Gielgud was born in South Kensington, London, first of the four children of Frank Henry Gielgud (1860–1949) and his second wife, Kate Terry-Gielgud, née Terry-Lewis (1868–1958). His younger siblings were Val, later head of BBC radio drama; John, who became a leading actor; and their sister Eleanor, who became John's secretary for many years.[1] On his father's side, Gielgud was of Lithuanian and Polish descent. The surname derives from Gielgaudskis, a village in Lithuania.[1] The Counts Gielgud had owned the Gielgudziszki Castle on the River Niemen, but their estates were confiscated after they took part in a failed uprising against Russian rule in 1830–31. Jan Gielgud took refuge in England with his family.[2] Frank Gielgud was one of his grandchildren. Frank's maternal grandmother was a famous Polish actress, Aniela Aszpergerowa.[3]
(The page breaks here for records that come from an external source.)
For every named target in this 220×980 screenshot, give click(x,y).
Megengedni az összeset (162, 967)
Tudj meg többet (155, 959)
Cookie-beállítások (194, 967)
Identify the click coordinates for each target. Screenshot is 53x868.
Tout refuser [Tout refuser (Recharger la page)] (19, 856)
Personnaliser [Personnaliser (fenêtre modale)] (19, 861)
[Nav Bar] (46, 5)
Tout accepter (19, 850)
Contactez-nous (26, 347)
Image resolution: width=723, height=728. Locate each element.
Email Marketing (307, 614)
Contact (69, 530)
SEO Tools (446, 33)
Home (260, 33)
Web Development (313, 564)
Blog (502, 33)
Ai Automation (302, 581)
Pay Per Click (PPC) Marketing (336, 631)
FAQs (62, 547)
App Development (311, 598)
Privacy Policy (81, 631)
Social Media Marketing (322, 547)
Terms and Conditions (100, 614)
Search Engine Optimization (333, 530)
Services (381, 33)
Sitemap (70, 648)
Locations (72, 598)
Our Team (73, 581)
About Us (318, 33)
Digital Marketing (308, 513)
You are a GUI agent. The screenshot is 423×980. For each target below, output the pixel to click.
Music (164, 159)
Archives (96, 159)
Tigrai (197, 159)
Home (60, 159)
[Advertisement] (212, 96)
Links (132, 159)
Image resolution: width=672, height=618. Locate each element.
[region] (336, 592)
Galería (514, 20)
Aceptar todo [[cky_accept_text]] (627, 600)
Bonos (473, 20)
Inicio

Frank Gielgud married into a family with wide theatrical connections. His wife was the daughter of the actress Kate Terry, and a member of the stage dynasty that included Ellen, Fred and Marion Terry, Mabel Terry-Lewis and Edith and Edward Gordon Craig.[4] Frank had no theatrical ambitions and worked all his life as a stockbroker in the City of London.[5] After attending Hillside preparatory school in Surrey, Gielgud went to Eton College as a King's Scholar and then studied at Magdalen College, Oxford, as an exhibitioner in 1912 and a classical demy in 1913.[6]
On the outbreak of the First World War he became an officer in the 6th Battalion, The King's Shropshire Light Infantry, but left active service after being wounded in 1915.[6] He spent the rest of the war with the War Office (1916–17) and the British Military Mission in Paris (1917–19).[7]
After the war Gielgud joined the staff of the International League of Red Cross Societies, rising to Under-Secretary General in 1927.[7] In 1937 he married Zita Gordon; they had one child, a daughter Maina. He travelled far and wide for the organisation, organising international Red Cross conferences and giving lectures and broadcasts for them, but resigned from the organisation on the outbreak of the Second World War.[7] He was given another army commission in 1940, serving in the War Office again and then being transferred to the Intelligence Corps (being promoted to his final rank of Lieutenant-Colonel in the latter in 1942).[6] Released from the army in 1944, he returned to the Red Cross in 1945 as their sub-commissioner in Paris.[7]
He was Co-ordinating Officer of the Inter Allied Reparation Agency in Brussels from 1946 to 1949, a counsellor of the OEEC from 1949 to 1951, and a senior official with UNESCO from 1951. In that year he and his wife divorced.[6] He died in Paris shortly after an operation in 1953.[6]
In addition to his international work, Gielgud wrote two novels, Red Soil and The Wise Child; a travel book, About It and About; and three plays in collaboration with Naomi Mitchison: The Price of Freedom, As It Was in the Beginning, and Full Fathom Five (1932). With his wife he wrote radio plays.[7]
Shortly after Gielgud's death a colleague paid him this tribute:
There are some 50 nationalities represented on the staff of Unesco. Gielgud did much to remove those 50 barriers and make us feel at one. Unassumingly, but constructively, he served the cause of human unity in diversity and, himself not undistinguished in war, made a lasting contribution to peace.[8]